• **PAGE**
Virtual World DMCA Takedowns Are Complicated

Mon 16 November 2009 | -- (permalink)

Pixels and Policy criticizes Linden Labs' claim that developing the capability to "allow IP owners to request that Linden Lab search for and remove all copies of an identified item created by a particular resident . . . is one of the most complicated tasks they have ever undertaken":

The most complicated task Linden Lab has ever undertaken? Isn't that a bit dramatic, even for a developer trying to shake a persistent and well-funded lawsuit? Major content sharing websites like YouTube and even the raunchy humor website eBaumsWorld have already integrated simple online forms for reporting IP theft, and use e-mail as a valid means for reporting DMCA violations. Is working in three dimensions so much more complicated?

• **DATA SHOWN**
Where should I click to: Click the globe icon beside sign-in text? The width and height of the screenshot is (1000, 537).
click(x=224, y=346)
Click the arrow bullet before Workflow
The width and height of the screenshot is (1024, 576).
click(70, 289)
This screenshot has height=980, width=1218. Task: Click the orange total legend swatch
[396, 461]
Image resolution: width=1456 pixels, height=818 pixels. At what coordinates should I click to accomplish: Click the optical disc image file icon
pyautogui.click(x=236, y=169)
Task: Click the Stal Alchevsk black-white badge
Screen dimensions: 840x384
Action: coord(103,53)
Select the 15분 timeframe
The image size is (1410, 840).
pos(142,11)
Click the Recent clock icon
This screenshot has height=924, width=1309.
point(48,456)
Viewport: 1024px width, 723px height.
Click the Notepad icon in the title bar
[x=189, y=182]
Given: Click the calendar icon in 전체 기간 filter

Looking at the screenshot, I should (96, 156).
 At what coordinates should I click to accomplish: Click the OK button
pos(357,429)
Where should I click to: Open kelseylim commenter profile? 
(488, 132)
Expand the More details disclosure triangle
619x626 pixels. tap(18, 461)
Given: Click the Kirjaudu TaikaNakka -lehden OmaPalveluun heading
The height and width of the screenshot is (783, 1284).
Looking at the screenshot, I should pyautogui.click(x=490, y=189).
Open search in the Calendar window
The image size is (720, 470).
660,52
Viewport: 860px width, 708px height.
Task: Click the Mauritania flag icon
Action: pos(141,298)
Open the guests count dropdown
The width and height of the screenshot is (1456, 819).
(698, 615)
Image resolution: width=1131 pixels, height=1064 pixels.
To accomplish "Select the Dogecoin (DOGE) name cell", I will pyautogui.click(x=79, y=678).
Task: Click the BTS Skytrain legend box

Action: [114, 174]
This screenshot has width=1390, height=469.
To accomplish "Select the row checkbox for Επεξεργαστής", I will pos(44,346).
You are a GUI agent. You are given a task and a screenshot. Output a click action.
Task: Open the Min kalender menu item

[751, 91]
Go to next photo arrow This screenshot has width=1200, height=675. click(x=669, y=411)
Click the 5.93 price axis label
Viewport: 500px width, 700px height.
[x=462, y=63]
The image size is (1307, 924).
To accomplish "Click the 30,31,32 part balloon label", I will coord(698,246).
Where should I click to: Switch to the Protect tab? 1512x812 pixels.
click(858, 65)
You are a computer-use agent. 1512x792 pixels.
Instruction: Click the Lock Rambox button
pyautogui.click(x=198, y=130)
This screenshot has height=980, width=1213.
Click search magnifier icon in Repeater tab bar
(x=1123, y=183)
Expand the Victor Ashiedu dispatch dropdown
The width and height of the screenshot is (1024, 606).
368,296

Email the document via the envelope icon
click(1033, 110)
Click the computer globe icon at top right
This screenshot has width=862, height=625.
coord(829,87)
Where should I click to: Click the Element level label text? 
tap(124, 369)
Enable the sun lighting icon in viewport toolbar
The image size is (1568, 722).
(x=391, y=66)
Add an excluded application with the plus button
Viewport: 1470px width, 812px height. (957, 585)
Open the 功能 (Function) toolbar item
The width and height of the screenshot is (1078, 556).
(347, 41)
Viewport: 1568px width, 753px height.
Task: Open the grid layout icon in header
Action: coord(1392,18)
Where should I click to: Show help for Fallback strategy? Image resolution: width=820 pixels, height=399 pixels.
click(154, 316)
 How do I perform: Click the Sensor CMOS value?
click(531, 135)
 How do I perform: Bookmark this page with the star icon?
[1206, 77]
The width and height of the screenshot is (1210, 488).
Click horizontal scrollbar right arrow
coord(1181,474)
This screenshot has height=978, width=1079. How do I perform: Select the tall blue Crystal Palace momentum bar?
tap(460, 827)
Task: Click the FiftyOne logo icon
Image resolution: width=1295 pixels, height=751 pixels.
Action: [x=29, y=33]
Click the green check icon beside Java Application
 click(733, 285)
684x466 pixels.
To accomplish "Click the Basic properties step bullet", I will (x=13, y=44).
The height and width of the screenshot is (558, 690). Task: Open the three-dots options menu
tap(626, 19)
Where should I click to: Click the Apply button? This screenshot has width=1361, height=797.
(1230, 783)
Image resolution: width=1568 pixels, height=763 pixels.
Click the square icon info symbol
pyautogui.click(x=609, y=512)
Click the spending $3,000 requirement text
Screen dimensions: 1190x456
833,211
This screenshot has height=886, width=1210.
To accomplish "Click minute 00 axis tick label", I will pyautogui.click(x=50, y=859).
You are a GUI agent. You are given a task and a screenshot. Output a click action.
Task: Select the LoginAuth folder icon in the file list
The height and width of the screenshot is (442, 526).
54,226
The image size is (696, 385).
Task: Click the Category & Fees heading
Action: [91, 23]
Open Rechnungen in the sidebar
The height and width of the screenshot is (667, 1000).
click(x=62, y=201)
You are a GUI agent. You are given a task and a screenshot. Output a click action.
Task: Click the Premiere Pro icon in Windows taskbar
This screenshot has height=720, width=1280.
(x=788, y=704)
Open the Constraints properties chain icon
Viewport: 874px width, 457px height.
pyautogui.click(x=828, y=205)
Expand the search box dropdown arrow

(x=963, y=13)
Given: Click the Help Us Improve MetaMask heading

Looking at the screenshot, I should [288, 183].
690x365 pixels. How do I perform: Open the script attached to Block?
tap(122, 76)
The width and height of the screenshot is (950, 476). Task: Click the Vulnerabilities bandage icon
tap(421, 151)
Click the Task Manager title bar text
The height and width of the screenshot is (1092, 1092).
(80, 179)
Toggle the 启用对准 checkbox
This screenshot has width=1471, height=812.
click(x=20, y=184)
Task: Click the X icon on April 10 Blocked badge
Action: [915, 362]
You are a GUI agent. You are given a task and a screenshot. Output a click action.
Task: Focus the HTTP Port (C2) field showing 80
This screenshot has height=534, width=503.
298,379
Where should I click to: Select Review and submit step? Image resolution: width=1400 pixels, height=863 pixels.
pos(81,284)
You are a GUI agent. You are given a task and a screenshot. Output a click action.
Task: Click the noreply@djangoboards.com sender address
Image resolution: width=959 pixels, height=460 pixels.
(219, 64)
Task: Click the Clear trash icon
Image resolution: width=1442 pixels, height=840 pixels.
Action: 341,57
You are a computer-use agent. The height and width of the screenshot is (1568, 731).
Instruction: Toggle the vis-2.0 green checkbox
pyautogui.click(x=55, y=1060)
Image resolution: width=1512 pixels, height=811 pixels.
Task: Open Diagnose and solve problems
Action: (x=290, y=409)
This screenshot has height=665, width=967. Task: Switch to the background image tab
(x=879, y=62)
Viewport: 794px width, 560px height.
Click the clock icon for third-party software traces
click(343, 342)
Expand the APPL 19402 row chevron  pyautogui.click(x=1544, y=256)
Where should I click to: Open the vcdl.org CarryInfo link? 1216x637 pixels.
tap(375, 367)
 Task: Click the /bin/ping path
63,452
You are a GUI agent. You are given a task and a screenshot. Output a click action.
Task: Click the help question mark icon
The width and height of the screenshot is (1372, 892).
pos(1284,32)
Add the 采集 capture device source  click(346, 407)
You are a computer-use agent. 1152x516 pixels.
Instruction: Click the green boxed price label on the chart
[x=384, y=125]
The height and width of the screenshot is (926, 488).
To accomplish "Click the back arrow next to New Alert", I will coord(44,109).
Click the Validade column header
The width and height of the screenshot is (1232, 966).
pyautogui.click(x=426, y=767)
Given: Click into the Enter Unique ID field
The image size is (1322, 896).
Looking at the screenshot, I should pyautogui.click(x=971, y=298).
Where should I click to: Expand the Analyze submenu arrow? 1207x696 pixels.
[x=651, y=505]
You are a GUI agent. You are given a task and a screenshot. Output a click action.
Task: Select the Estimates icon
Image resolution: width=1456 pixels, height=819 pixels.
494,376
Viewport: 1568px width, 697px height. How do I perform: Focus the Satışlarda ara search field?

• **WORK INSTRUCTIONS**
- A) Please copy the passage of the post on virtual world DMCA takedowns above, starting at the words "Mon 16 November" and ending after the words "much more complicated?".
- B) Repeat the lines of the records above, beginning with the line that contains "This screenshot has height=980, width=1213." and ending after the line that contains "Action: coord(1392,18)".

• **THE ANSWERS**
- A)
Mon 16 November 2009 | -- (permalink)

Pixels and Policy criticizes Linden Labs' claim that developing the capability to "allow IP owners to request that Linden Lab search for and remove all copies of an identified item created by a particular resident . . . is one of the most complicated tasks they have ever undertaken":

The most complicated task Linden Lab has ever undertaken? Isn't that a bit dramatic, even for a developer trying to shake a persistent and well-funded lawsuit? Major content sharing websites like YouTube and even the raunchy humor website eBaumsWorld have already integrated simple online forms for reporting IP theft, and use e-mail as a valid means for reporting DMCA violations. Is working in three dimensions so much more complicated?

- B)
This screenshot has height=980, width=1213.
Click search magnifier icon in Repeater tab bar
(x=1123, y=183)
Expand the Victor Ashiedu dispatch dropdown
The width and height of the screenshot is (1024, 606).
368,296

Email the document via the envelope icon
click(1033, 110)
Click the computer globe icon at top right
This screenshot has width=862, height=625.
coord(829,87)
Where should I click to: Click the Element level label text? 
tap(124, 369)
Enable the sun lighting icon in viewport toolbar
The image size is (1568, 722).
(x=391, y=66)
Add an excluded application with the plus button
Viewport: 1470px width, 812px height. (957, 585)
Open the 功能 (Function) toolbar item
The width and height of the screenshot is (1078, 556).
(347, 41)
Viewport: 1568px width, 753px height.
Task: Open the grid layout icon in header
Action: coord(1392,18)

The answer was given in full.